Contrary to popular opinion on Internet forums, almost all car trips in the US are less than thirty miles long and about 80% of all trips are less than ten miles long despite the country being pretty big.
21.5k km per year is the average driving distance in US: https://www.fhwa.dot.gov/ohim/onh00/bar8.htm
Multiply it for 30 years and you get 645k km.
It seems to me that it’s well below 900k km.
Do you have any official data that contradicts the US department for transportation to prove your assumption?
Not sure where you live, but at least 50% of the time I am driving my car I am probably putting over 100 miles on it per trip. My weekly trip for groceries might be the only one where I am driving a shorter range.
The article discusses this. It's talking about a "commuter trip". As it points out, this is pretty similar for other wealthy nations. In the US, for example, 60% of drives cover a total distance less than 10km.
> 93% of trips are less than 30 miles, but the vast majority of drivers take occasional trips
But they still take these occasional trips, and getting there in an expected way is important to people.
So I think the relevant statistic is not what % of trips are short, but what % of owners take a trip that may induce range anxiety once every few years or more? If I knew I had a big road trip planned for two years from now it'd still affect my choice for a new car today, if I felt that I might be limited by range.

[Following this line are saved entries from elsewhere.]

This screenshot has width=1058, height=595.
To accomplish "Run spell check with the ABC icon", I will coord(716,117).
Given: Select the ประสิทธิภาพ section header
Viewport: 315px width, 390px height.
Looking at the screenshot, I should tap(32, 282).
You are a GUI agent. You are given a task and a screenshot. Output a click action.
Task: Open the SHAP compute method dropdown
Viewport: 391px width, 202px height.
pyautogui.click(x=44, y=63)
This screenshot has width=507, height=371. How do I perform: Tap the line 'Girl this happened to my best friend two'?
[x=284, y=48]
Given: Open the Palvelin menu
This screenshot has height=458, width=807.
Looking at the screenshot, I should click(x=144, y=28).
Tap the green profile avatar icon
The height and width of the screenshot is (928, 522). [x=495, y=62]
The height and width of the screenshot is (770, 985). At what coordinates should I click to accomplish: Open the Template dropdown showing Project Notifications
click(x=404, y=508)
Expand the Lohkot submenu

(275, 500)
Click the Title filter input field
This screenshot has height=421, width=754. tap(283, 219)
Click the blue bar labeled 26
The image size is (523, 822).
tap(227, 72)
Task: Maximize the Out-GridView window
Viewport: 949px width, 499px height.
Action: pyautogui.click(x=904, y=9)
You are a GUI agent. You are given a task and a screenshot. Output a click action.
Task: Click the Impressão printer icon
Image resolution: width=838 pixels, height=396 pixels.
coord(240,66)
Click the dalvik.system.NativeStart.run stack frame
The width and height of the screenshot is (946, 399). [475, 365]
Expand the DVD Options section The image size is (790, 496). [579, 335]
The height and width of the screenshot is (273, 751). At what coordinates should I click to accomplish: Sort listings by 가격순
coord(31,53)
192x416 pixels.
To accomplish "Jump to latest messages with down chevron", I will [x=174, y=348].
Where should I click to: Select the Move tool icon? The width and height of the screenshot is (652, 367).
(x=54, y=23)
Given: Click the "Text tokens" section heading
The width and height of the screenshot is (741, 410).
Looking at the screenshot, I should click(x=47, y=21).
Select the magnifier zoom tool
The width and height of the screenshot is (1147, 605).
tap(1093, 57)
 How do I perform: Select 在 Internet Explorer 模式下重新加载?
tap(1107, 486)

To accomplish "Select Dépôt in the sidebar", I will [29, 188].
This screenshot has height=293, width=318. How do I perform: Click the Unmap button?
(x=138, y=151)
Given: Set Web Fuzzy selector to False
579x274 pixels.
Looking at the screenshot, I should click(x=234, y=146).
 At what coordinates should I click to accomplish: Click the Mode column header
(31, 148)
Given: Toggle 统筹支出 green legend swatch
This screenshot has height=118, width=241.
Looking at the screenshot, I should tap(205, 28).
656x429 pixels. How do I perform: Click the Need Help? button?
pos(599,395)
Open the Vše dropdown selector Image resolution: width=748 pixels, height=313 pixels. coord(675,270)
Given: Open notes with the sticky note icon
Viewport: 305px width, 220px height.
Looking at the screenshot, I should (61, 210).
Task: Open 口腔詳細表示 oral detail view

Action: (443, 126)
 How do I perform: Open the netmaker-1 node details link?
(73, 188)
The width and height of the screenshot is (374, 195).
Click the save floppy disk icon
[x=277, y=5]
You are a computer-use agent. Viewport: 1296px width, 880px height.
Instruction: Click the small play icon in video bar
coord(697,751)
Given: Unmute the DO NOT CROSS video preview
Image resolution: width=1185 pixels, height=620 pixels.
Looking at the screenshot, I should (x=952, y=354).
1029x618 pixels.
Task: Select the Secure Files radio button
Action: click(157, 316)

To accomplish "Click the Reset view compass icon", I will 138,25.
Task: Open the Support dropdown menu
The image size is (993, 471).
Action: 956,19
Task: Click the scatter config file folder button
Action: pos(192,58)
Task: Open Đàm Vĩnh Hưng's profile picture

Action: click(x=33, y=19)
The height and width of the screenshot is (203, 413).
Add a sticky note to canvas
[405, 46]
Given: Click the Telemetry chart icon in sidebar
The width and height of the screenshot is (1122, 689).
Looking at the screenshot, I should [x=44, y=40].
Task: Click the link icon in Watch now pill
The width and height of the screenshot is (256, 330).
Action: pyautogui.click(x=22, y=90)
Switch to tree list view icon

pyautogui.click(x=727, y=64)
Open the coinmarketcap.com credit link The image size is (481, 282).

I live in the western part of the US (Colorado) and 600 miles doesn't actually take that long to drive. I regularly drive to my parent's house - which is about 550 miles - in 8 hours. I'm essentially driving the speed limit the entire way with no slowdowns except for one or two gas/restroom breaks. I would imagine driving that distance in GB would involve a much lower average speed.
I have always assumed this is why distances in the US (reasonably far away from the coasts) are "not that far".
> In the US? The number of times people drive 500 miles straight is basically never despite what people here will claim.
At least on the west coast (distances are longer) that's quite common. San Francisco to Los Angeles is ~400 miles. A day trip is ~800 miles, done it often.
San Francisco to Portland is ~600 miles, done that very often as well.
"Americans drive a staggering number of miles — close to three trillion every year, according to the government. (That is half a light-year, or 120 million trips around the world.)"
It's not often that you see light-years used as a unit associated with driving!